Kids’ real Halloween danger is traffic

Children 3 times more likely to be struck on holiday

By Christopher Ingraham, The Washington Post
Published: October 28, 2019, 5:55pm

It’s almost Halloween, which means that law enforcement agencies around the country are warning parents about the possibility of finding marijuana candy in their children’s trick-or-treat buckets.

But like poison and razor blades, Halloween pot candy is largely a myth. The real threat to kids on Oct. 31 is much more mundane: traffic. Children are three times more likely to be struck and killed by a car on the holiday than any other day of the year, according to the latest federal highway safety data.

A Washington Post analysis found that 54 pedestrians younger than 18 were struck and killed by an automobile on Halloween from 2004 through 2018. That compares with 16 on a typical day.

In absolute terms, the likelihood of a child being killed by a car on Halloween is still extremely low, given the hundreds of millions of trick-or-treaters who went out during the time period analyzed. But the holiday nonetheless stands out sharply when charted against every other day.

Local Angle

A young Vancouver girl was killed and three people with her were injured when they were struck by an impaired driver on Halloween night 2014.

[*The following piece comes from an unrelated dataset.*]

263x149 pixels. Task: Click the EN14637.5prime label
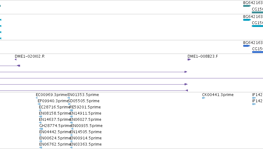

Cadence Boyer, 7, was killed; her mother, another woman and a girl were injured.

The driver, Duane C. Abbott, who was under the influence of marijuana and methamphetamine at the time of the crash, was sentenced to more than 16½ years in prison after pleading guilty to vehicular homicide and three counts of vehicular assault.

Roads have also become more dangerous for pedestrians in the past decade. In fact, more pedestrians and cyclists were fatally struck by cars in 2018 than any other year since 1990, federal highway authorities recently warned. Adjusting for total vehicle miles traveled, the rate of pedestrian fatalities has increased by 33 percent since 2009. Pedestrians now account for 17 percent of all traffic deaths.

Experts say these numbers are influenced, in part, by the growing number of people biking and walking to work, as well as deficiencies in public policy and city planning. For decades, roadways have been designed with driver safety in mind, rather than walkers or cyclists.

Those safety deficiencies are most obvious on Halloween, a day when millions of additional pedestrians take to the streets during the twilight hours, historically the most dangerous time of day for pedestrians. The majority of those trick-or-treaters are children.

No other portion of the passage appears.